Dear Father, thank you so much for your unconditional love and forgiveness for all my problems and actions. Please help me speak up and share my burden with others and open my ears to the guidance and wisdom you provide through your humble and wise servants. Help me discern good counsel and follow it. I want connection and help, but I choke at the opportunity to speak up. Encourage me thru Your Spirit to not be ashamed or afraid to expose and ask for help. I pray in Christ’s all revealing name and work, and all God’s people said, AMEN!
For by the grace given to me I say to everyone among you not to think of himself more highly than he ought to think, but to think with sober judgment, each according to the measure of faith that God has assigned. For as in one body we have many members, and the members do not all have the same function,
so we, though many, are one body in Christ, and individually members one of another.
Oil and perfume make the heart glad, and the sweetness of a friend comes from his earnest counsel.

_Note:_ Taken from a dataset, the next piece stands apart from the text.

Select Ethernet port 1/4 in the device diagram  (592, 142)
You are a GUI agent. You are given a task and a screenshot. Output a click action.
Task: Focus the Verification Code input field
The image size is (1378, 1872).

This is a great devotional for me. After years of feeling inexplicable, gut-wrenching emotional pain, I read a book that described what I was experiencing in detail. The book was recommended to me by a female research doctor who happens to also be a lesbian. Given my fairly conservative background, it was an unusual event for me to take up a recommendation from someone of that background. She has a very strong compassion for women who have a very specific hurt: victims of sexual molestation. I originally read the book so I could be a good witness and learn about those kinds of people, and be a good help to them.
I have NEVER, in 30+ years of sitting in a church listening to sermons, in a variety of denominational and non-denominational settings, run into this topic. Sexual molestation happens inside and outside of the church. Innocent children have no way of keeping their memories straight, because their brain works overtime to surpress them. Whenever I tried to explore this topic for myself with others, they either came from a background of telling someone their memory was false, or they had no training whatsoever in how to help a person come to grips with this issue. I now understand the key to my relentless pain was due to many surpressed, too awful to describe, childhood memories.
So to not go too long here, I identify with what the devotional is writing, but church is NOT a safe place for me to share about this issue. Fortunately I have different professionals, and support groups where I can talk about this issue. I am very happy for people who can talk about their pain with others in church. This devotional came from a compassionate perspective, I think it is a great goal for folks in church to open up to one another, and not think too highly of themselves. Thank you for this topic.
thanks for your openness and honesty. i agree, the church has a hard time understanding and dealing with some significant psychological issues especially when abuse, addictions, homosexuality, amongst other things, are involved. this was one of the several reasons i started Lighthouse Network, to educate the christian/church community about these particular issues, so the church could be better agents of healing for those in need. also i wanted those who struggled to know they are not alone, other christians struggle with these issues, and professional services are helpful and it is ok to "outsource" to good professionals with expertise and sound biblical knowledge to help administer God's healing. Being a compassionate listener is a valued commodity these days.